Market power can reduce the symptoms of adverse selection. To see the relationship, consider the incentive for a firm to offer a product that appeals to low-risk consumers and leads high-risk consumers to purchase insurance elsewhere. This incentive problem can be addressed through regulation but is also absent in a monopoly. This paper develops a model of welfare to explicitly characterize the substitutability between adverse selection regulation and market power. Market concentration has welfare benefits by reducing inefficient sorting of consumers among available plan options, a symptom of adverse selection. However, since market concentration also carries the welfare cost of higher markups, the magnitude and net direction of the effects are an empirical question.  The model is estimated for the non-group market using novel choice data from a private online broker and a risk prediction model to relate preferences to marginal cost. The analysis focuses on two policies that target different dimensions of adverse selection: risk adjustment and the individual mandate. A simulation of a proposed merger of two insurance firms shows that, in the absence of a risk adjustment policy, the merger improves consumer welfare in markets that are not already highly concentrated.  While the risk adjustment policy does not optimally price the sorting externality, it is successful in reducing the welfare cost of inefficient sorting and also eliminating the potential benefit to consumers from additional market power. The individual mandate is successful in increasing the insurance rate and lowering prices in the least concentrated markets, but leads to higher prices in the most concentrated markets. These results suggest that selection regulation is advantageous in competitive insurance markets, and less necessary and potentially harmful in very concentrated markets. 

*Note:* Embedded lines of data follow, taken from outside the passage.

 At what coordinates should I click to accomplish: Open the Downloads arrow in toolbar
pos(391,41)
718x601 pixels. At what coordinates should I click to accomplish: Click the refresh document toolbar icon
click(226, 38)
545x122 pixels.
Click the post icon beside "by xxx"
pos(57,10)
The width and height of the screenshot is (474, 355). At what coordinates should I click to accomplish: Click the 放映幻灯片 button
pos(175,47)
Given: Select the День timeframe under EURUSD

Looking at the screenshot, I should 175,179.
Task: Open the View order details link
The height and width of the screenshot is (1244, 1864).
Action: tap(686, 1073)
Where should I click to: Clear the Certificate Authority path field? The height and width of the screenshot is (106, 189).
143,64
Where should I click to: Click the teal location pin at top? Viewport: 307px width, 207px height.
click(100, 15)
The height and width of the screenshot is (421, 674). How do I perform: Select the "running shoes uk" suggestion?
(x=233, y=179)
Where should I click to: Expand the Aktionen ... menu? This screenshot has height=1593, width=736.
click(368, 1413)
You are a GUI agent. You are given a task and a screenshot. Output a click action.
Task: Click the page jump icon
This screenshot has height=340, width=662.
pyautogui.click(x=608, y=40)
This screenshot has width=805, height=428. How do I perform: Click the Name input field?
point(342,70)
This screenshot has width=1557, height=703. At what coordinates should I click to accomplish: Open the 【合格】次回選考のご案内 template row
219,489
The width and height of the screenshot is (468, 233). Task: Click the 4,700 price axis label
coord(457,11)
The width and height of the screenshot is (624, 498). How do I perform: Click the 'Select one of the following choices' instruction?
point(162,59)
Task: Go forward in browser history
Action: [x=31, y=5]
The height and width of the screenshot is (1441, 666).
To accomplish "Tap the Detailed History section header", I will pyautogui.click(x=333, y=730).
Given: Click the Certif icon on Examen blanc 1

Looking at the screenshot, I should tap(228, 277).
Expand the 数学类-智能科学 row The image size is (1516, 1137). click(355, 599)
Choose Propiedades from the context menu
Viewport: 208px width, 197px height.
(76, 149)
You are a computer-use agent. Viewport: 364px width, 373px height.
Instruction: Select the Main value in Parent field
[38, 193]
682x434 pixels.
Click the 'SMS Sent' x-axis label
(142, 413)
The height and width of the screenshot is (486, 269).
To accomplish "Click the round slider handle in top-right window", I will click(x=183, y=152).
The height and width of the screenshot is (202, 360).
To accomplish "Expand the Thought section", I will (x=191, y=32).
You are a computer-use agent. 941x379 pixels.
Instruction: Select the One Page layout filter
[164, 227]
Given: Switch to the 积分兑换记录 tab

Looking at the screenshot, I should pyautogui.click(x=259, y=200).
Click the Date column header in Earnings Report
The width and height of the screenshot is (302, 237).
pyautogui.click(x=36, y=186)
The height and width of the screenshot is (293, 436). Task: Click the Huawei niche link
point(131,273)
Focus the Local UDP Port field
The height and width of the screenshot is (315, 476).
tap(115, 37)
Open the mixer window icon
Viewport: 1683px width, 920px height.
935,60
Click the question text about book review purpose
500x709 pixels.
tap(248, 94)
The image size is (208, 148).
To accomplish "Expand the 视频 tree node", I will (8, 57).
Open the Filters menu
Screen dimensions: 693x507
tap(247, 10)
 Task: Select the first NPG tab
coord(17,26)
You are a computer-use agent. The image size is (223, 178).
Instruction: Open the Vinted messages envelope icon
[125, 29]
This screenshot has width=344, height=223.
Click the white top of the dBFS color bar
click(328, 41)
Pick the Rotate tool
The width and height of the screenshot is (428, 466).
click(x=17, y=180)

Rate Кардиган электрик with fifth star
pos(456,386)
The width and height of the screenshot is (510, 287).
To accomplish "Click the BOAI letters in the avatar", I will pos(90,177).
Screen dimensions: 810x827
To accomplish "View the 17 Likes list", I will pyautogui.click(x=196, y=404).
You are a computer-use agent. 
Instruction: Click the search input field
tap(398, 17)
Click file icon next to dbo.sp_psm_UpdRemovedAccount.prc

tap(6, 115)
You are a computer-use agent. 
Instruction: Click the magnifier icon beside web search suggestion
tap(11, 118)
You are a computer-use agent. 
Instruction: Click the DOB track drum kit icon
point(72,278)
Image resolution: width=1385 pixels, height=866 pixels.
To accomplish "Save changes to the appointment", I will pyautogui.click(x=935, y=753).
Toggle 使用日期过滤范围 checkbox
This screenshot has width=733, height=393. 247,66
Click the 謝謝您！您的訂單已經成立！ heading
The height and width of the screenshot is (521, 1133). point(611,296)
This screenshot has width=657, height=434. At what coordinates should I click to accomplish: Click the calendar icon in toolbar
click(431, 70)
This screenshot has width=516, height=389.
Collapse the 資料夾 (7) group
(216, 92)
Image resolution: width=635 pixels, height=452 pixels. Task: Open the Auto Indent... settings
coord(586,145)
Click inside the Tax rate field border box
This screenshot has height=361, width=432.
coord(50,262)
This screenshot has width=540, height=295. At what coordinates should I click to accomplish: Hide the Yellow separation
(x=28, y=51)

Sources of Inertia in Health Plan Choice in the Individual Health Insurance Market (with Coleman Drake and Bryan Dowd),
March 2020 
​
We decompose inertia in health plan choice in the individual health insurance market into three sources: inattention to alternatives, hassle costs related to switching, and tastes for provider continuity. Administrative 2014-2018 data from California’s Health Insurance Marketplace show that 83% of returning households select their default health plans. Using a default-consideration framework, we find that roughly three quarters of default plan selections are due to inertia, nearly 90% of which are due to inattention, hassle costs, and their interaction with one another. We validate our identification of inattention using information on whether households made active plan selections.

The Effect of an Insurance Mandate: Evidence from an Online Exchange (with Roger Feldman and Stephen Parente),
October 2019 (revise & resubmit, American Journal of Health Economics)

We use a novel data set from a private online marketplace to estimate the demand for individual health insurance and the efficacy of the individual mandate across 126 geographic markets. We find that the own-price semi-elasticities for an insurance product range between -16 and -22, and the semi-elasticity of insurance coverage with respect to the mandate penalty is -1.5. Using a stylized model of supply, we find that the individual mandate modestly increased the share of insured individuals in 2015 by 2.9 percentage points – from 46.6 percent to 49.5 percent.

Publications

Upward Pricing Pressure as a Predictor of Merger Price Effects (with Nathan Miller, Marc Remer, and Gloria Sheu), International Journal of Industrial Organization, 52, 2017: 216-247

​Pass-Through and the Prediction of Merger Price Effects (with Nathan Miller, Marc Remer, and Gloria Sheu), Journal of Industrial Economics, 64(4) 201, 2016: 683-709.